Il rapporto è stato redatto in collaborazione con la Banca Mondiale ed è stato pubblicato lunedì.
"Si stima che le necessità di ripresa e ricostruzione a Gaza ammonteranno a 71,4 miliardi di dollari nei prossimi dieci anni, di cui 26,3 miliardi necessari nei primi 18 mesi per ripristinare i servizi essenziali, ricostruire le infrastrutture critiche e sostenere la ripresa economica", si legge nel rapporto.
"I danni alle infrastrutture fisiche sono stimati in 35,2 miliardi di dollari, mentre le perdite economiche e sociali ammontano a 22,7 miliardi di dollari", ha aggiunto.
Secondo il nuovo rapporto delle Nazioni Unite, i settori più colpiti sono quelli dell'edilizia abitativa, della sanità, dell'istruzione, del commercio e dell'agricoltura.
Oltre 371.888 unità abitative sono state distrutte o danneggiate a seguito della guerra genocida di Israele, mentre più del 50% degli ospedali è fuori servizio.
Quasi tutte le scuole dell'enclave assediata sono state distrutte.
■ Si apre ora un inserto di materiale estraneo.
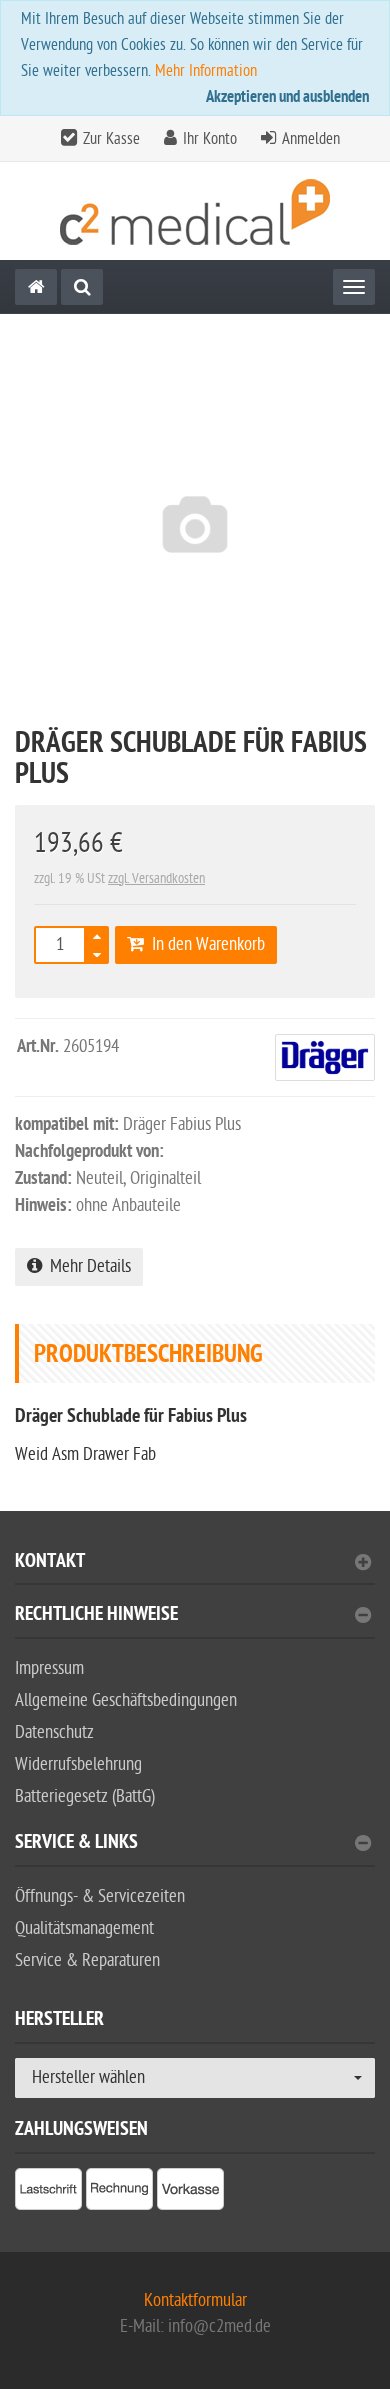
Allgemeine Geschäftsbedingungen (126, 1700)
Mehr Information (206, 71)
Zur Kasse (111, 139)
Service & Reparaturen (87, 1960)
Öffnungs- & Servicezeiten (100, 1896)
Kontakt (50, 1563)
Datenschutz (54, 1732)
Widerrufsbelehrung (78, 1764)
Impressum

L'economia di Gaza è crollata dell'84%.
Il rapporto ha inoltre evidenziato il "catastrofico impatto sullo sviluppo umano in tutta Gaza, che si stima abbia subito una battuta d'arresto di 77 anni".
«Circa 1,9 milioni di persone sono state sfollate, spesso più volte, e oltre il 60% della popolazione ha perso la propria casa... Donne, bambini, persone con disabilità e coloro che presentano vulnerabilità preesistenti sopportano il peso maggiore», si legge nel rapporto.
Questa valutazione è l'ultima di una serie di studi e rapporti che hanno rivelato la portata senza precedenti delle perdite inflitte da Israele alla Striscia di Gaza negli ultimi due anni.
A febbraio, la rivista medica The Lancet ha pubblicato uno studio che mostrava come il quattro percento della popolazione di Gaza fosse stata uccisa entro l'inizio del 2025.
Mentre il Ministero della Salute di Gaza aveva dichiarato nel gennaio 2025 che il bilancio delle vittime era di poco superiore a 49.000, in realtà era circa il 35% più alto, ovvero vicino a 75.200, secondo quanto riportato da The Lancet .
Secondo una corrispondenza pubblicata dalla rivista alla fine dello scorso anno, "tre milioni di anni di vita sono andati perduti" a causa della guerra genocida di Israele contro la Striscia di Gaza.
Il termine "anni di vita perduti" si riferisce al numero totale di anni di vita che i palestinesi uccisi avrebbero vissuto se non fossero morti prematuramente.
Nel 2024, la rivista The Lancet ha riportato che, se si considerano anche i decessi indiretti – inclusi quelli dovuti al deterioramento delle strutture sanitarie, alla carestia e alle malattie – il bilancio delle vittime palestinesi a Gaza potrebbe variare tra 149.000 e 598.000.